>> BEGIN TEXT TO READ
We have a camping routine that is, by now, as predictable as the changing color of Red Maples in the fall. We know what our preparation entails -important gear left home; we know what the drive will be like – long; the first night’s sleep in a motel – fast; the subsequent breakfast-huge; the lake water temperature – testicle retracting; we can even predict squabbles that might surface. That would explain my reaction to walking into a room full of naked women when moments before I was scanning the skies for the Northern Lights. Dissociative. It was fun, it was memorable, and I can’t say I didn’t enjoy it, especially the "Preferred" dance I arranged for Mark while he was in the bathroom, but I was happy to get back on the road, to search for our campsite in a birch meadow near the water.
We left the bar at 10:30 and arrived at Chamberlain before midnight. How convenient, I thought, I’ll get a good night’s sleep. But that was before Has to Have a Water View, met Can’t Turn Back. The logging road follows the lake north but other than at the ranger station, it’s a comfortable few hundred yards away. To get to the water, where I wanted to pitch our tent, we had to find an access road, a path, two ruts, matted weeds, anything that resembled a trail meandering in the direction of the water. Under the stars it was no moon dark and hard to find those trails, in the woods and on one of those trails, it was the color of lamp black.
The first path we chose began in a silvery green field of knee high grass. It curved down into the woods, but bit by bit the trail got narrower and narrower as encroaching branches of nearby trees closed around us – much like a Chinese finger trap. It was painful listening to the fingernail-on-chalkboard sound as the new Jeep’s black finish fought its way through those branches. It wasn’t my car, but I cringed as Mark continued to drive until the road died. We got out and with flashlights in hand, continued our water search. We climbed over fallen trees, plowed through brush, and stumbled on rocks before I suggested giving up. "We can’t turn back now, the water must be right over that hill," Mark offered. I laughed, "And then what, walk back for our gear and then all the way back to the water that we don’t yet know exists?" Retreat we did, but I was happy knowing that Mark wasn’t going to give up until tab A had been inserted into slot B. He had demonstrated that his need to move forward was greater than his love for his Jeep’s flawless finish.
>> END TEXT TO READ
>> BEGIN DATA SUPPLIED
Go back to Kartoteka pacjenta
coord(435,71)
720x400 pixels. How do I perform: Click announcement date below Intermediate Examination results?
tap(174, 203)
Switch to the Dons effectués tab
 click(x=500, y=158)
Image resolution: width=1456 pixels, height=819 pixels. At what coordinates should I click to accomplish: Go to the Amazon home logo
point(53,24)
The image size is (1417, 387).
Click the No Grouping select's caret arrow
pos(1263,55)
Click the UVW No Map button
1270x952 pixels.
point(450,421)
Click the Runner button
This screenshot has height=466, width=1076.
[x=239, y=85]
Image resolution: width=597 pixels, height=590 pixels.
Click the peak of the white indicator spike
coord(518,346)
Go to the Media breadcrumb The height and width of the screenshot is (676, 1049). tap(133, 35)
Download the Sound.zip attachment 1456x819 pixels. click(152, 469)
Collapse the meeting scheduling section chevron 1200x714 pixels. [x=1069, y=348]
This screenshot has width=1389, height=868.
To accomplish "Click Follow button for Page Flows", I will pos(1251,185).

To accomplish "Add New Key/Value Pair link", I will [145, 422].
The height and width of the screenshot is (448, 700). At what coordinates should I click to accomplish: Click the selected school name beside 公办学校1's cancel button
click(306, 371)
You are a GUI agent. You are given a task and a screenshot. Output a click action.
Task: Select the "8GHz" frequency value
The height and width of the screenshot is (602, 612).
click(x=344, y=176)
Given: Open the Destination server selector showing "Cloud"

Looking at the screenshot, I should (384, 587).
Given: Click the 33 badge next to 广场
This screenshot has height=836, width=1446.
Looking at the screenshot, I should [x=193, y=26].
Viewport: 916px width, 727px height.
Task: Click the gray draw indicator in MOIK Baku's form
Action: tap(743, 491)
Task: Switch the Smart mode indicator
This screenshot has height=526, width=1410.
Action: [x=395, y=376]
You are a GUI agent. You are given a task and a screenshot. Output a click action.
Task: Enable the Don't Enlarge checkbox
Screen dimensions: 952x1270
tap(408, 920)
>> END DATA SUPPLIED
### LIST OF TASKS
**A.** Answer these from the camping story:
(i) At what time did they leave the bar?
(ii) In what kind of field did the first path they chose begin?
(iii) To what does the narrator compare the way the branches closed around them on the narrowing trail?
**B.** Carry the camping story forward from its last sentence.

### ANSWER SET
**A.**
(i) 10:30
(ii) A silvery green field of knee high grass
(iii) A Chinese finger trap

**B.**
I would like to say that the next trail we drove down took us right to a campsite on the water. But I can’t . I’d like to say the one after that one, or the one after that or the trail we took that ended next to a newly built cabin deep in the woods. The cabin that looked at that moment like it might have been owned by someone from Texas with a chain saw and meat hooks. I wish I could say, can’t-turn-back and has-to-have-a-water view conceded and slept there, but I can’t. We really are too much alike because we didn’t stop out search until the sun threatened to help us look, until we were too tired to continue and we had come to our last dead end – a muddy, rutted area next to a narrow stream. We climbed out of the Jeep, scouted for a flat place to pitch our tent, failed to find one, set up anyway, and climbed in just as it began to rain. We had found our water alright. It was falling on our tent, it was babbling from the brook and it was oozing up from the ground around us.
The next morning, nowhere near enough hours after we had fallen asleep, we got up, stuffed our wet tent into its sack, and headed back to the lake where we thought we’d meet Dan and Adam. It was still raining when we drove into the parking area at the south end of Chamberlain, and that’s why we ended up cooking breakfast on gathered wet wood, a few feet from a battered gray camper. This, after asking the park ranger proudly standing in front of three sheds full of seasoned wood, if he might spare a log or two. He said no.
While Mark cooked over easy’s in a small frying pan coated with rain and butter, I pulled out the year’s brain storm. A gold filter cone with which to make our coffee. Damn thing worked at home, sort-of, where time was not critical, but for whatever reason, old sediment clogging the holes or coffee ground too fine, water poured in hot would drip out like that nasty motel faucet you can’t quite turn off. Five minutes later, one cup full of coffee – anything but hot. Mark provided the morning’s entertainment when he insisted on cooking bacon, to accompany the runny eggs. It was fun to watch him dodge exploding grease as rain drops danced on his bacon fat.
Don’t mistake the self-pitying tone of this story; we were not miserable, and god knows, we never whine, in fact we were having a good time. Mark’s previous camiping experience had been a Battan-like march and paddle through the Boundary Waters in Minnesota with enough gear to squash a Russian weight lifter and for me, well, I had been to Maine before.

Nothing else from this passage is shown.